First defendant – statutory qualified privilege

[57]     At  paragraphs  42  and  43  of  its  amended  statement  of  defence,  the  first defendant pleads that Schedules XI and XII comprise fair and accurate reports of the proceedings of the House of Representatives and of the judgments of the High Court and Court of Appeal respectively, and as such are protected by qualified privilege by virtue of the provisions of Part 1 of the First Schedule of the Defamation Act 1992. Mr Miles argues that the first defendant is not entitled to rely on the defence of statutory qualified privilege because in neither case is the material published by the first defendant a fair and accurate report.   He argues that the extracts from the

Parliamentary speech relied upon were interspersed with comments from the presenter in a manner that did not present the speech in a fair and accurate light, but rather was calculated to damage the reputation of the plaintiffs.  Similarly, he argues, reliance on a brief extract from one judgment of the Court of Appeal is insufficient to constitute the publication a fair and accurate report of the judgment of the Court as a whole.  He says that the onus lies on the first defendant to satisfy the Court that the extracts concerned were fair and accurate and that the onus has not been met.

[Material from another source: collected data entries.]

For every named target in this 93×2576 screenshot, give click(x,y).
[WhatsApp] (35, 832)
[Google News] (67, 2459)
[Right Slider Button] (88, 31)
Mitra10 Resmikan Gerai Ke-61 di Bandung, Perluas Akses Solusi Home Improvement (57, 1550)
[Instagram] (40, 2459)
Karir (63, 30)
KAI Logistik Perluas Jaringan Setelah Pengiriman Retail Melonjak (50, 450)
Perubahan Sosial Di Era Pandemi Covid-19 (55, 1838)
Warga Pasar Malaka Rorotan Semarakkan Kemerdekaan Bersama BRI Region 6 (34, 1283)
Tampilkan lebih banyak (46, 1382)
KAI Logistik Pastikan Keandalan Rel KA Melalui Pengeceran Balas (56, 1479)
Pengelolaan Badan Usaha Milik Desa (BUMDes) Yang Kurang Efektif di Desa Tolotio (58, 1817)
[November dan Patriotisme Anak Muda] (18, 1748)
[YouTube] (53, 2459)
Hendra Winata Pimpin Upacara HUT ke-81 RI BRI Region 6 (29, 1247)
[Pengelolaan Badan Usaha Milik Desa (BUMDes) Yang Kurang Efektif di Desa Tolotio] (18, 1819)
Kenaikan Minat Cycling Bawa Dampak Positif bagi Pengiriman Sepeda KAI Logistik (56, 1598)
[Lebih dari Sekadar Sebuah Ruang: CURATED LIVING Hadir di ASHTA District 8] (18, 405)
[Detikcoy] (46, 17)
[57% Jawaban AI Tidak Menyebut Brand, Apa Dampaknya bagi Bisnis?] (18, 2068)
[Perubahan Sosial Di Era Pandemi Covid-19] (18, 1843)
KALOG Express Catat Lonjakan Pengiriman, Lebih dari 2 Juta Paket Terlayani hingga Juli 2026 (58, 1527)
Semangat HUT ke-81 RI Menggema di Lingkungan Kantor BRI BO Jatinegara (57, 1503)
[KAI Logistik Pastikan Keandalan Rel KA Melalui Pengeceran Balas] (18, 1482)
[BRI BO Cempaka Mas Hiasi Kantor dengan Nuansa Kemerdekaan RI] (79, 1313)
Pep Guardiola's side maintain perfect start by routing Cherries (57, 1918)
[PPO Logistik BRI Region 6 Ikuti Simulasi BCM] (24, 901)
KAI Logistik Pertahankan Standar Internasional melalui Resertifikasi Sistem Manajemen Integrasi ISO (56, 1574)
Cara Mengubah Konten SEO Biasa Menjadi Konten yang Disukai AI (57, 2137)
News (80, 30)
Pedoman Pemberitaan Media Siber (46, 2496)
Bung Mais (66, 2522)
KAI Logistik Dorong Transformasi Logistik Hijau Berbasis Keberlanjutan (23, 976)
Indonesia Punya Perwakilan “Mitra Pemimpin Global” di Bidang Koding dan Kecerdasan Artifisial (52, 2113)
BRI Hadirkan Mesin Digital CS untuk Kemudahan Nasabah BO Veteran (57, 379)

[58]     As Mr Galbraith submits, it is of fundamental importance in a democracy that the public have access to the reports of the proceedings of Parliament and of the Courts.   It is, of course, quite impossible that transcripts of the proceedings be published in full on every occasion.  The media is entitled to be selective and may accord emphasis to those aspects of the proceedings reasonably considered to be memorable or important:  Cook v Alexander [1974] QB 279 at 291.

[59]     Whether or not the relevant words constitute a fair and accurate report of the proceedings of Parliament or of a Court is a question of fact for the jury:  Kingshott v Associated Kent Newspapers [1991] 1 QB 88 at 97; Gatley on Libel and Slander (10th ed), para 34.16.

[60]     Mr Miles was inclined to concede that in the somewhat sterile environment of a strike-out application, the necessary proportionality assessment must be a difficult exercise.  The issue ought not to be considered on a strike-out application unless the report is plainly not fair or accurate.  In my view, this defence is not so untenable that it cannot possibly succeed and it is therefore inappropriate to disallow it.

Second Defendant – truth defence

[61]     The plaintiffs sue the second defendant in respect of some 16 separate articles published on 11 separate dates.  The defamatory meanings alleged by the plaintiffs are set out at [2] of this judgment.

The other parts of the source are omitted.